Testing matters here. Get your 25-OH vitamin D measured (the stable form, not calcitriol). The UK target range that evidence supports is 100–150 nmol/L (40–60 ng/mL in US units). Below 75 nmol/L is deficient; 75–100 is insufficient.

If you're below 50 nmol/L, 4000 IU daily for 8–12 weeks is reasonable, then drop to maintenance (1000–2000 IU). If you're 50–75, start at 2000–3000 IU.

Vitamin K2 (MK-7): Research suggests 100–200 mcg daily of MK-7 is sufficient to support osteocalcin carboxylation. This is a fairly wide window; more won't hurt, but less may not deliver full benefit.

Testing: Know Your Baseline

Get a 25-OH vitamin D test. In the UK, this costs roughly £25–40 privately (labs like Medichecks or LDN Laboratories run them). It's the single most useful measurement because it tells you exactly where you are and guides your dose.

Don't guess. Many men think they're getting enough sunlight and aren't. And yes, you can take too much D3—though it's harder than people think. Toxicity typically occurs above 10,000 IU daily for prolonged periods. Your therapeutic dose of 2000–4000 IU is safe.

UK Supplement Brands Worth Considering

Amazon UK stocks decent options. Look for:

  • Nutricost Vitamin D3 + K2 – affordable, third-party tested, good value.
  • Nature's Bounty D3 1000 IU + K2 – widely available, reliable.
  • Bare Biology Vitamin D3 – UK brand, clean formula (though pricier).
  • Pharmanord Bio-D-Lux 1000 IU – another solid UK option.

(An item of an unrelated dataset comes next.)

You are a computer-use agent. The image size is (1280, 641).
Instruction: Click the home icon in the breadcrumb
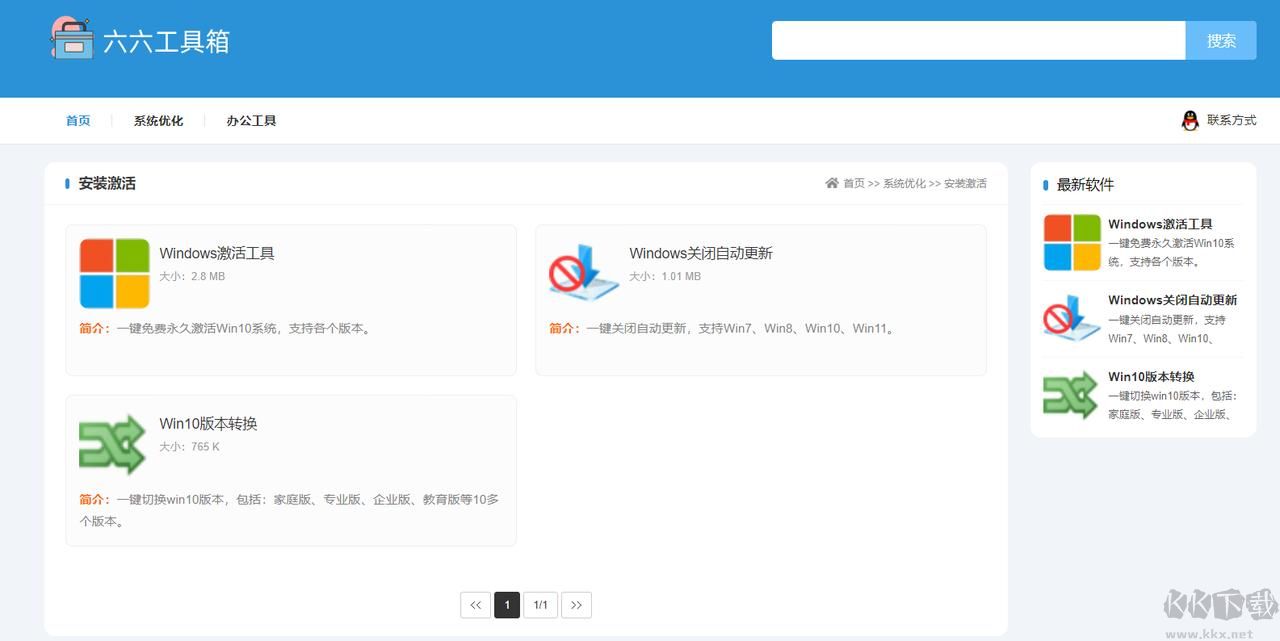(831, 183)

For standalone K2 (if you want to dose separately):

  • Nutricost K2 MK-7 – clean, no fillers.
  • Amazon Basics D3 + K2 – decent budget option.

Always check the label: K2 should be listed as MK-7 (or phytonadione), not MK-4. And check the amount—it should be at least 50 mcg, ideally 100+ mcg.

Food Sources (Real Talk)

If you like natto (fermented soybeans), it's the richest K2 source: roughly 200 mcg per 100g serving. If you're not Japanese and didn't grow up with natto, starting now feels unlikely.

For realistic UK diets:

  • Hard cheeses (Cheddar, Parmesan) – 10–35 mcg K2 per 30g serving.
  • Grass-fed butter – 5–10 mcg per tablespoon.
  • Egg yolks – 5–15 mcg per 3 eggs.
  • Fermented foods (quality sauerkraut, some British cheeses) – variable but present.

You're probably getting 50–100 mcg K2 daily from food if you eat dairy. That's helpful, but to hit 150–200 mcg total (food + supplement), supplementing makes sense.

The Bottom Line

D3 alone at high doses is like opening a calcium flood gate without a lock. K2 is the lock. The pairing is evidence-based, not hype:

  • Test your baseline 25-OH vitamin D.
  • Supplement D3 to reach 100–150 nmol/L (1000–4000 IU daily, depending on starting point).
  • Pair it with 100–200 mcg K2 MK-7.
  • Retest in 8–12 weeks.

You'll improve immune function, bone density, and support healthy testosterone. And you'll keep calcium where it belongs—in your bones, not your arteries.